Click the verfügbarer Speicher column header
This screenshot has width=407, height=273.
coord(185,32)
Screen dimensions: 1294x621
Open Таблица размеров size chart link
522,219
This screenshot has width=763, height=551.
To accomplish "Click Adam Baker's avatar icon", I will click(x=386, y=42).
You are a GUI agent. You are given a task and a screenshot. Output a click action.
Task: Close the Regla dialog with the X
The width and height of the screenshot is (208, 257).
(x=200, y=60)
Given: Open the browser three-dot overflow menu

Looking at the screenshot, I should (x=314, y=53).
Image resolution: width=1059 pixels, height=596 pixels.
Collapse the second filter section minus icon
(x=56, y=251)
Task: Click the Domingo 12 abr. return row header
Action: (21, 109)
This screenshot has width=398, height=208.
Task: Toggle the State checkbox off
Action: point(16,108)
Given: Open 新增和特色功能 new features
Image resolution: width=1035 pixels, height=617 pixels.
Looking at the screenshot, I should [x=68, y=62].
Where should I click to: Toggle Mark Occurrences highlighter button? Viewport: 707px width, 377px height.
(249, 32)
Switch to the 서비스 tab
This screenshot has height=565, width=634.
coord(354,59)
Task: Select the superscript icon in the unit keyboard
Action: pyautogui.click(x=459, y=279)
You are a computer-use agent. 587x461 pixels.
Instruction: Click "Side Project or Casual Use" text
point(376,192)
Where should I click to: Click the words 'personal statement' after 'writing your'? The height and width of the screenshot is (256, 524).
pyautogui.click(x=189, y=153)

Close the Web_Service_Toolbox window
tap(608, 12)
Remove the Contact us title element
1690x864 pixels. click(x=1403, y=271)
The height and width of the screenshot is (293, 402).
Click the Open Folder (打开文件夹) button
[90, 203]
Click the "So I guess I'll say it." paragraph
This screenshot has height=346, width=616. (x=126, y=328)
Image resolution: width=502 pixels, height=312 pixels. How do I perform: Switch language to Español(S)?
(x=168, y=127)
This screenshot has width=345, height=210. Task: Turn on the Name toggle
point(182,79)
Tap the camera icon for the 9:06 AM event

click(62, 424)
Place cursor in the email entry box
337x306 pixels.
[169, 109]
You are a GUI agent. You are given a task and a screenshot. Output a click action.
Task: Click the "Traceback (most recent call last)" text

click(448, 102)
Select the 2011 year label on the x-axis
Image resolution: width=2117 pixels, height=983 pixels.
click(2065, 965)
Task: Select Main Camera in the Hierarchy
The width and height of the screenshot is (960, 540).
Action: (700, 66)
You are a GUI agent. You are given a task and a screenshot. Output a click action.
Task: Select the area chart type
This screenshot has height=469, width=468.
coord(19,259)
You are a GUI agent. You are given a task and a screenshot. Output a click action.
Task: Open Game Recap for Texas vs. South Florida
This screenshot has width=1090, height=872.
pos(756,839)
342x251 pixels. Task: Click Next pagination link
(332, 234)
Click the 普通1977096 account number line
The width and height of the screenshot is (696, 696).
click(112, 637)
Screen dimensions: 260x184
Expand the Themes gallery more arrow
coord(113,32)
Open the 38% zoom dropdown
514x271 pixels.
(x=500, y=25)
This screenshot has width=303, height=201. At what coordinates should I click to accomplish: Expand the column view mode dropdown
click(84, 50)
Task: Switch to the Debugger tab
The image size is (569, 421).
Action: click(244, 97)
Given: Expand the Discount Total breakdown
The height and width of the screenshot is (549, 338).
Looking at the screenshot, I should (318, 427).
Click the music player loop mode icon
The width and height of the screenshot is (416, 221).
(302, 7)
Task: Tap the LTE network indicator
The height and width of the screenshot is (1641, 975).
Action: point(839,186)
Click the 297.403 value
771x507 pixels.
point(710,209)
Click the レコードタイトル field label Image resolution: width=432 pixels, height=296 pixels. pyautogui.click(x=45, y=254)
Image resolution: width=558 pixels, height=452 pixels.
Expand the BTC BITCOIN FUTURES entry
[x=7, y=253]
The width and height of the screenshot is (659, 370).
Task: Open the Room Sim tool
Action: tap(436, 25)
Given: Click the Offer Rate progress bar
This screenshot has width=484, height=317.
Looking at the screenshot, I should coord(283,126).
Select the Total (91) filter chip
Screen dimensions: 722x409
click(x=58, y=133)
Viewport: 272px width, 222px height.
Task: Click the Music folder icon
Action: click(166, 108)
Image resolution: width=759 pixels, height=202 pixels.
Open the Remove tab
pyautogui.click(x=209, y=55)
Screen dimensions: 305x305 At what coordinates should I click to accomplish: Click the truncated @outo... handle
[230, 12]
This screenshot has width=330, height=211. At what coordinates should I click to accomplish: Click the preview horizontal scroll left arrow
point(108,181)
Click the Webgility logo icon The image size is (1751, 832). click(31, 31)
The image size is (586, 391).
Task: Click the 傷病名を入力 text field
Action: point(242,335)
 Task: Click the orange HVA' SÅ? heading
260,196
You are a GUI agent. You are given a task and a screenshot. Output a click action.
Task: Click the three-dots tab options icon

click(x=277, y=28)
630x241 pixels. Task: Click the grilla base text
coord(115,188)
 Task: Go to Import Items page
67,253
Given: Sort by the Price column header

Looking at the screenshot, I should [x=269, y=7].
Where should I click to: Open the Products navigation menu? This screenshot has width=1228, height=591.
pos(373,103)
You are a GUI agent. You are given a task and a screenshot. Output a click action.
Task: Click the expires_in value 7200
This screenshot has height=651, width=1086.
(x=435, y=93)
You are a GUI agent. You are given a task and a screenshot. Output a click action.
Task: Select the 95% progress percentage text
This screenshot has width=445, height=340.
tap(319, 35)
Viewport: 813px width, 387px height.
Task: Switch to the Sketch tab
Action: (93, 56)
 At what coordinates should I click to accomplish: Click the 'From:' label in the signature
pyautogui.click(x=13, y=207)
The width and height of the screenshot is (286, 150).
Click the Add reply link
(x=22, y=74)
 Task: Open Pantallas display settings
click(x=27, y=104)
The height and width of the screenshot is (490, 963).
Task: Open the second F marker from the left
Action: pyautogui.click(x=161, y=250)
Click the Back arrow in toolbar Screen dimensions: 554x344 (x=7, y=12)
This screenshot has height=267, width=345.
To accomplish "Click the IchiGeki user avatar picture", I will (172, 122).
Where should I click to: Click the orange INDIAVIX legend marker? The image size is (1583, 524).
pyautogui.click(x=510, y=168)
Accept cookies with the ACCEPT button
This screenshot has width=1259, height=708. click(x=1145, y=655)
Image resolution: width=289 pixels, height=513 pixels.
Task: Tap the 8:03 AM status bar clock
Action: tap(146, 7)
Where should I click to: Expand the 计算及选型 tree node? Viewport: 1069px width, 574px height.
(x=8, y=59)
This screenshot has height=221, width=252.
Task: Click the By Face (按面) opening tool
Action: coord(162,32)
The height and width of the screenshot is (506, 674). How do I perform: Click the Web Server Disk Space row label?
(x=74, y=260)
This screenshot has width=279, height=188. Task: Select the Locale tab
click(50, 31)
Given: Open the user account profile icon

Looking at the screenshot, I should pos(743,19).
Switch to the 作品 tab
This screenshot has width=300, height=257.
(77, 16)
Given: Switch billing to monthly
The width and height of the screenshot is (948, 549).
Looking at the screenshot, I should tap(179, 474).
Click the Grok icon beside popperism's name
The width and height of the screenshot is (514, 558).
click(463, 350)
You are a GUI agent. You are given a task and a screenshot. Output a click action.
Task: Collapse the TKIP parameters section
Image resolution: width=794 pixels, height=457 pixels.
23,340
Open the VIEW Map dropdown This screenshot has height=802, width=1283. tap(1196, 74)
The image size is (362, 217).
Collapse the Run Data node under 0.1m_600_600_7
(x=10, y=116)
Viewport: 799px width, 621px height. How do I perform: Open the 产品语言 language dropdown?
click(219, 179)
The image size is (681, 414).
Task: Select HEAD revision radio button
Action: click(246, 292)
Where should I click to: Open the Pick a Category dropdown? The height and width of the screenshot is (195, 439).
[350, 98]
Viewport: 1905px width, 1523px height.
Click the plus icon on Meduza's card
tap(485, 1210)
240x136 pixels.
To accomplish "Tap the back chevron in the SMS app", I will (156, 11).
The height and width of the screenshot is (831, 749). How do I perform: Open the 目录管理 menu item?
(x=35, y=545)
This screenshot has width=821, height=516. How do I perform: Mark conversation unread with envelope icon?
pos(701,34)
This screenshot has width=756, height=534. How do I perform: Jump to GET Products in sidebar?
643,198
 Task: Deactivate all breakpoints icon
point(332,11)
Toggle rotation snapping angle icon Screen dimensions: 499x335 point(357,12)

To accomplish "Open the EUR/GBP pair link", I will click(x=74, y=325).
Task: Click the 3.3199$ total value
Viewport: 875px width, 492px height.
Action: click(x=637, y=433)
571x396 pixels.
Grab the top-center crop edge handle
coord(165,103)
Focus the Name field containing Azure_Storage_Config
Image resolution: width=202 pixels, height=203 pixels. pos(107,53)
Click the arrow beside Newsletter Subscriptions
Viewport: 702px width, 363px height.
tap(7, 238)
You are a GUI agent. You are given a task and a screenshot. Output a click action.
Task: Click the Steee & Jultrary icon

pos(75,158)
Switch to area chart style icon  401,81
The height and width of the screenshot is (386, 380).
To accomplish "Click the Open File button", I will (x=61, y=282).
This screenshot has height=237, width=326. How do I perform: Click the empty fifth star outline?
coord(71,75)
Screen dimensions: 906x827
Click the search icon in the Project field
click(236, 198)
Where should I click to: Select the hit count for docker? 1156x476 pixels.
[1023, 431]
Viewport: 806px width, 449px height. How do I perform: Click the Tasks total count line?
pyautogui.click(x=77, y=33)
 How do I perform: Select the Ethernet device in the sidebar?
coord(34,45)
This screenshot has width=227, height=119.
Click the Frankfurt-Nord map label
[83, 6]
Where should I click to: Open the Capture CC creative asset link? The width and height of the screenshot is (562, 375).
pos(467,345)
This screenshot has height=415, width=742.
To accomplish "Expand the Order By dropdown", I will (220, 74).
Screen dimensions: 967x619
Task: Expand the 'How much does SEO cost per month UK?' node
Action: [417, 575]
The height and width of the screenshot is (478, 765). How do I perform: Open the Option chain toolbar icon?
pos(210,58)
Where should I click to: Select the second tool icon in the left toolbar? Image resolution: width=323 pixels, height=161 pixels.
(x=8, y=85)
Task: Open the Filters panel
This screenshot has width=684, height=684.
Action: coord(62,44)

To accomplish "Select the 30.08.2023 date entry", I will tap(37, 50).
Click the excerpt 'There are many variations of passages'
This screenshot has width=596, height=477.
***
### What is required:
Look above for the line with "The image size is (569, 421)." and the line with "Given: Click the Offer Rate progress bar". Retype those two lines and every line between them exactly, adding nothing.

### Written answer:
The image size is (569, 421).
Action: click(244, 97)
Given: Expand the Discount Total breakdown
The height and width of the screenshot is (549, 338).
Looking at the screenshot, I should (318, 427).
Click the music player loop mode icon
The width and height of the screenshot is (416, 221).
(302, 7)
Task: Tap the LTE network indicator
The height and width of the screenshot is (1641, 975).
Action: point(839,186)
Click the 297.403 value
771x507 pixels.
point(710,209)
Click the レコードタイトル field label Image resolution: width=432 pixels, height=296 pixels. pyautogui.click(x=45, y=254)
Image resolution: width=558 pixels, height=452 pixels.
Expand the BTC BITCOIN FUTURES entry
[x=7, y=253]
The width and height of the screenshot is (659, 370).
Task: Open the Room Sim tool
Action: tap(436, 25)
Given: Click the Offer Rate progress bar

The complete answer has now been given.